On Halloween, College of Charleston students will be trading desks and lectures for something a little more authentic – a ghost tour. Professor Annette Watson will take students in her “Reading the Lowcountry Landscape” course on a walking tour of the City. Instead of leaving the students scared, she wants to leave them educated – about the role of ghost tourism in the city’s economy and the bigger picture of how geography and politics affected the events in the tales.
The tour will take students to the Unitarian Graveyard, the Old Jail and to a few sites where hauntings have been reported South of Broad. Watson will tell the tales of the first female serial killer, the foiled rebellion of Denmark Vesey and the pirates who were reported to curse the City as they were hung from the oaks for their crimes.

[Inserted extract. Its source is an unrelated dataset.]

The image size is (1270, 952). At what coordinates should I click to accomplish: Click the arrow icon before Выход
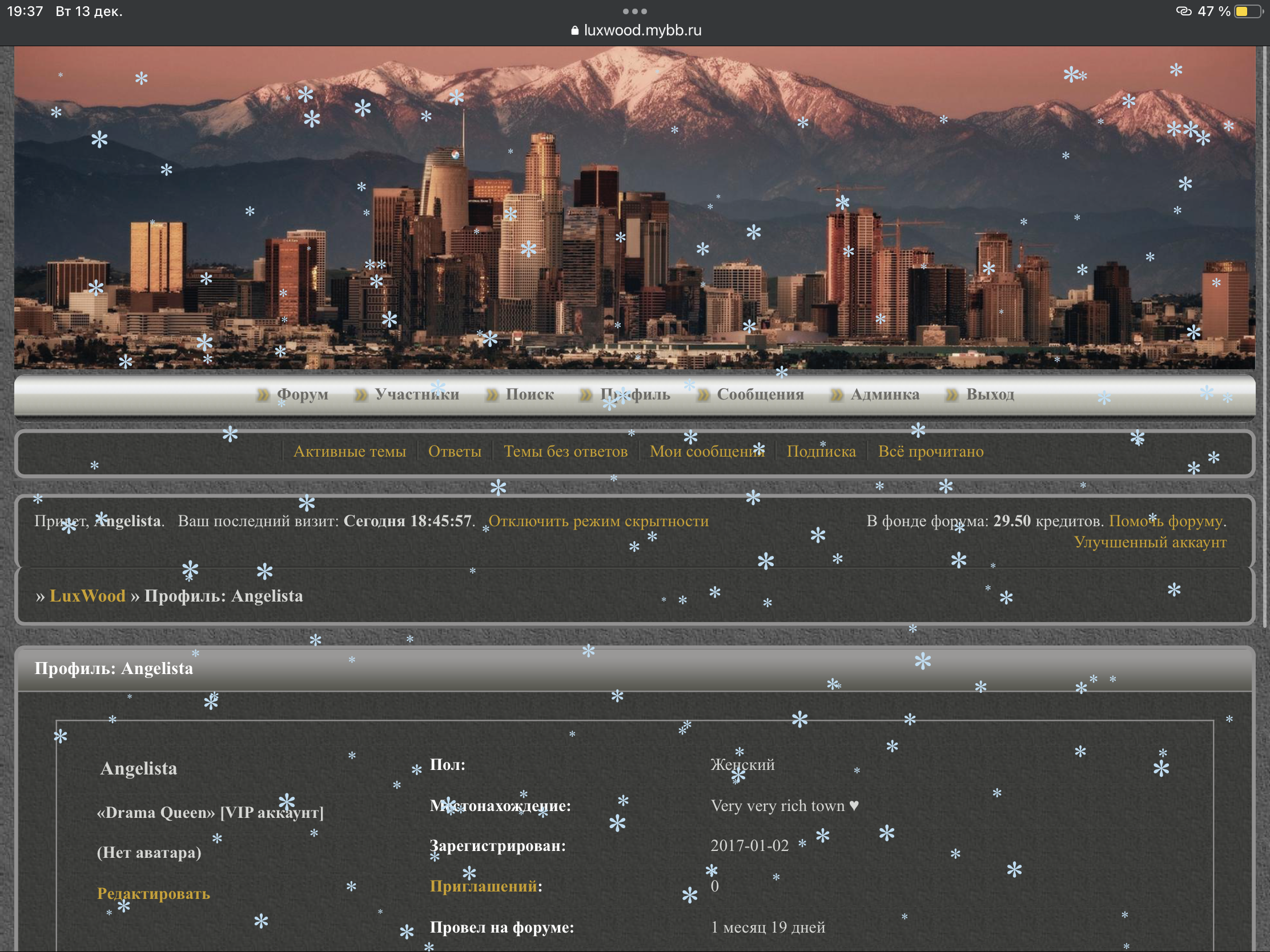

“Charleston really is a classroom for our students, and I try to take advantage of it as often as I can,” says Watson, a political science professor. “This tour brings to life our readings and discussions. They have a context for concepts like the role of public spaces in forming identities, and as sites of political struggle. Plus, it plays into my research on how different social groups develop a ‘sense of place’ about the Lowcountry and how that impacts decision making.”
The Reading the Lowcountry Landscape (GEOG 219) course examines the politics and geography in our own back yard: how people of different socio-economic and cultural backgrounds have experienced this place, and the meanings they ascribe to “the Lowcountry.”